Support Questions

Find answers, ask questions, and share your expertise
Announcements
Celebrating as our community reaches 100,000 members! Thank you!

what need to consider when adding new 17 kafka machines to the cluster

avatar

hi all

we have ambari cluster with the following details ( HDP version - 2.6.4 )

128 datanode  machines

3 kafka machines

3 zookeeper server

3 master machines

we want to add 17 kafka machines to the cluster

so

what need to consider when adding new 17 kafka machines to the cluster?

is it possible to stay with 3 zookeeper server while adding 17 kafka's machines?

Michael-Bronson
1 ACCEPTED SOLUTION

avatar

Depending on how many tenants you have using ZooKeeper you may be just fine with 3 nodes. In ZooKeeper, more nodes doesn't always yield better performance because of the communication overhead. Adding more nodes decreases write performance because of the node to node communication required to synchronize across the cluster.

A few things to consider:

1. ZooKeeper will be more fault tolerant with 5 nodes vs 3 nodes. A 3 node cluster can only tolerate one down node before it loses its quorum.
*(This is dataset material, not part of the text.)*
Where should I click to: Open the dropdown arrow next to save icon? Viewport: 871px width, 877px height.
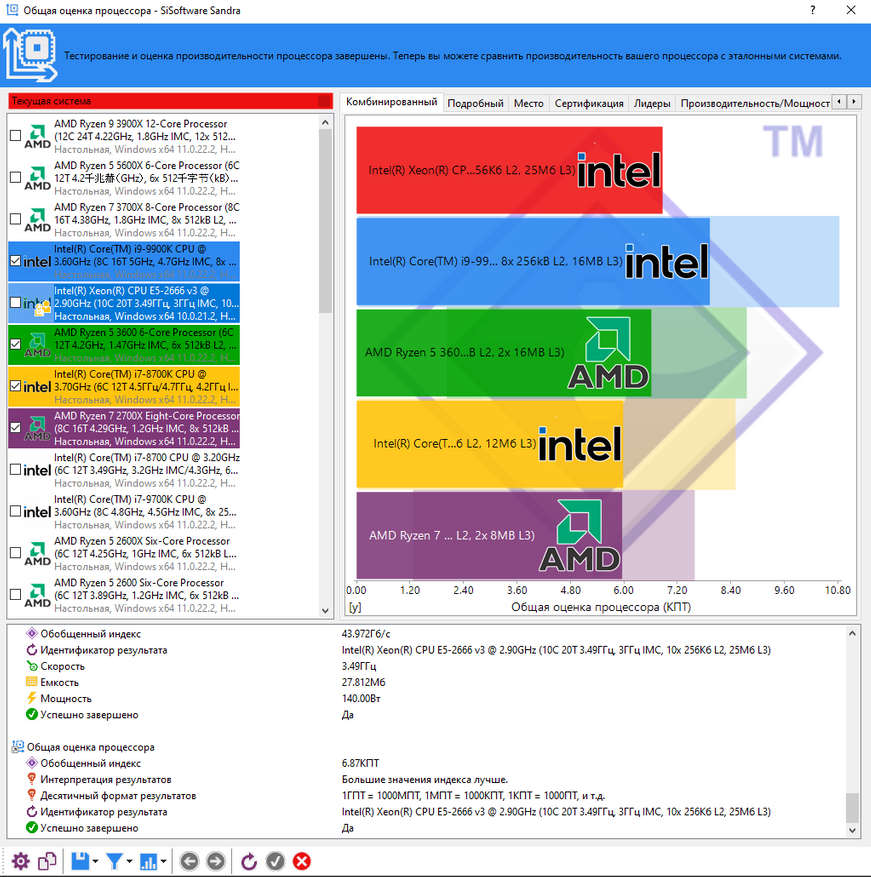point(95,862)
2. Get the best performance out of your current 3 node deployment by following best practices.

4. Look at the current 3 node cluster performance under existing load and see the capacity you have. Check out this article. Add new kafka nodes and see how performance is affected.

3. Zookeeper needs an odd number of nodes and you will most likely not need to have more than 7.
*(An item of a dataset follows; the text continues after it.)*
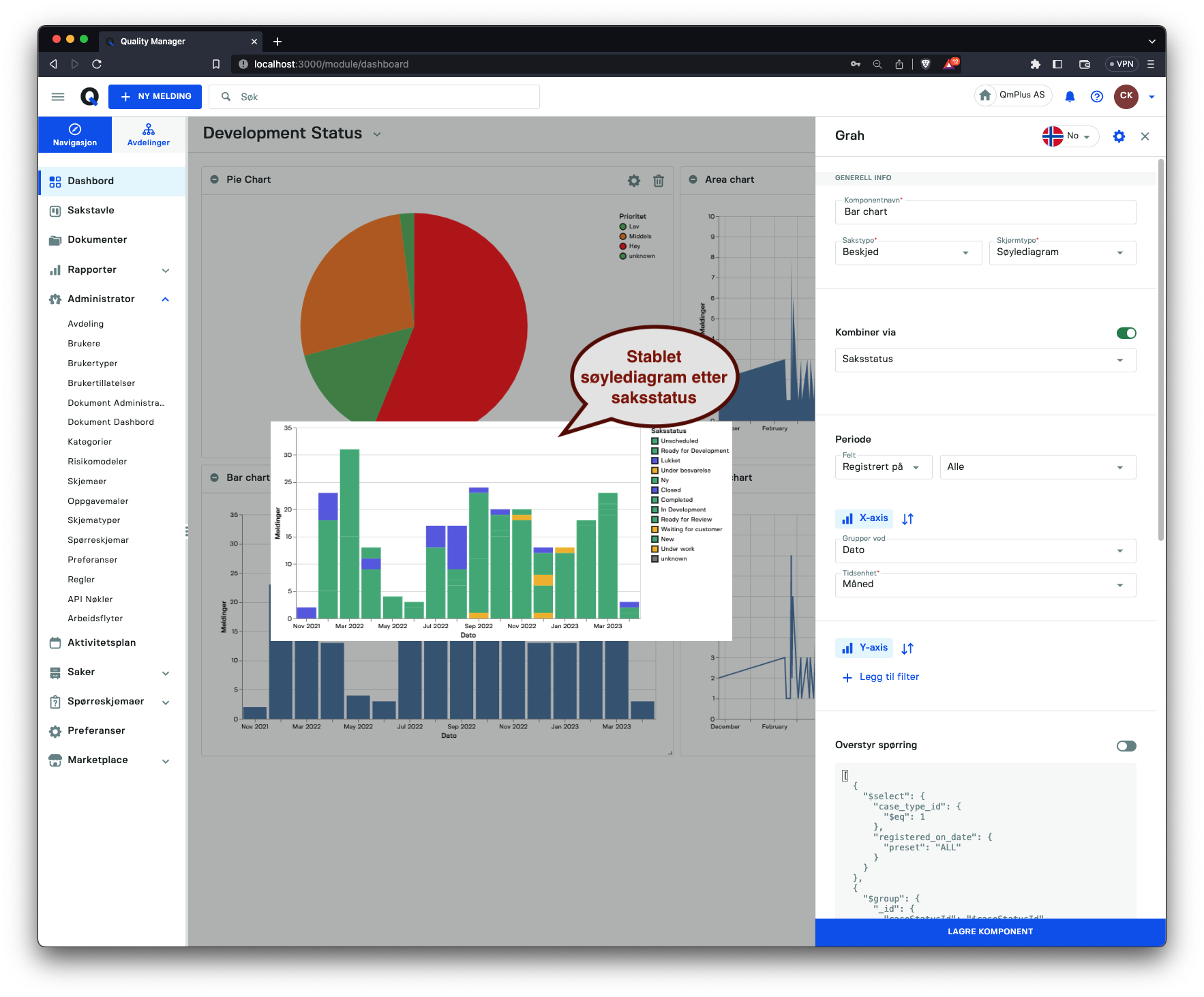Enable the Overstyr spørring toggle
1204x997 pixels.
[x=1126, y=746]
4. Later versions of Kafka do not rely on zookeeper for consumer offsets. How Kafka uses ZooKeeper. This article describes the 0.10 release and later

5. Consider upgrading to HDP 3.0 and use Streams Messaging Manager. It makes managing Kafka a lot easier, but it only works on HDP 3.0 and above.

Best of luck on your Kafka journey!

View solution in original post

7 REPLIES 7

avatar

Depending on how many tenants you have using ZooKeeper you may be just fine with 3 nodes. In ZooKeeper, more nodes doesn't always yield better performance because of the communication overhead. Adding more nodes decreases write performance because of the node to node communication required to synchronize across the cluster.

A few things to consider:

1. ZooKeeper will be more fault tolerant with 5 nodes vs 3 nodes. A 3 node cluster can only tolerate one down node before it loses its quorum.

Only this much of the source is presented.